As we enter October, I want to take this time to look back and reflect on the month before. September has always been a special month in Gesikharjo village. As they prepare for the coming monsoon season, things become slower. Everywhere you walk, there is the sweet scent of flowers. Permeating the air and bringing up memories.
For me, it evokes the feeling of time. And how my perception of it has changed so dramatically since running SukkhaCitta.
As an economist, efficiency was my holy grail. Time has always been something of a constraint, and my concern has always been how we can fit more in the hours that we have. When I see a work process, my mind would automatically think of how we can make it faster.

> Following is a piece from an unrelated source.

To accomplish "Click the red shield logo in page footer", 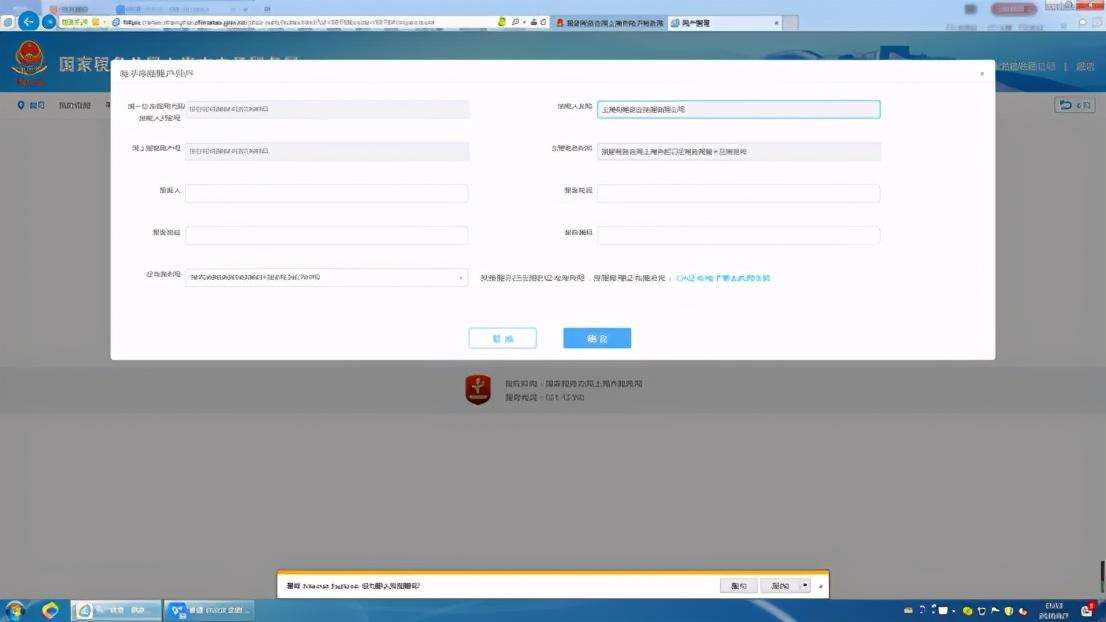I will point(478,390).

To be (more) productive was to conquer time. To be efficient is how we win.
Little did I know that fate has other plans. That my journey for meaning would lead me to the ancient world of craft. Where time governs each process with its own rhythm and cycles.
From the four months to grow the cotton, which is only possible to plant before the rainy season begins. Five weeks to harvest, spin and weave into a fabric. Only after the fabric is done, can the Ibus draw each flower with hot beeswax that took her days to forage.
Before it’s dyed using plants grown in collaboration with her husband and the soil. Taking anywhere from two days to two weeks, depending on the weather. The more humidity is in the air, the slower an Indigo piece will dry on the line.
Completing a single Seribu Bunga fabric takes her many, many months. Tied to the cycles of Nature, but also whether she had to take a break to partake in a village ceremony. Or stop working to comfort her daughter as she returned home crying from school.
Each story becomes a thread of connection. And if you pay attention, you can almost feel it.
It is not lost on me that we can absolutely copy this motif and recreate it instead using machines. Where printing the same length would take it seconds instead of months. It is more productive, and yes, cheaper.
But by doing so, we lose this world of meanings and dynamics that govern the process of craft. And in the process, bend time to our will.
We live in a time where the measure of Success is dictated by the capitalistic notion of More. Where productivity and speed triumphs. At all costs, without asking what we lose in the process.
The perennial tension created by the constant pressures of moving forward and looking back to what was. Fast and slow. I’ve been called stupid too often for championing the latter. For being stubborn in holding on to craft – instead of going to machines. And it’s funny how 8 years ago, I would judge myself the same.
Before the Ibus taught me that what is truly valuable is invisible to the eye.
So here I am. Sitting under the trees while hearing the loud chatter of the Ibus batik-ing her very own Seribu Bunga fabric. A mixture of laughter and village gossip intertwined with her meditative concentration. Looking up only to see the full bloom of the flowers.
Not to be better than the next flower, or be lost in worry whether it’s too irrational for the impatient world of technology. Or if it’s too small to make a difference.
So, I hope you’ll be like a flower. Take up space. Show yourself.
Bloom for what you believe in. And never let others tell you otherwise.
P.S. Seribu Bunga is probably one of our most limited edition collections so far. With most being turned into a one-of-a-kind piece by Ana as we get only 2-3 fabrics a year from an Ibu. And the most varied when it comes to the color as it really depends on what plant dye is growing this season.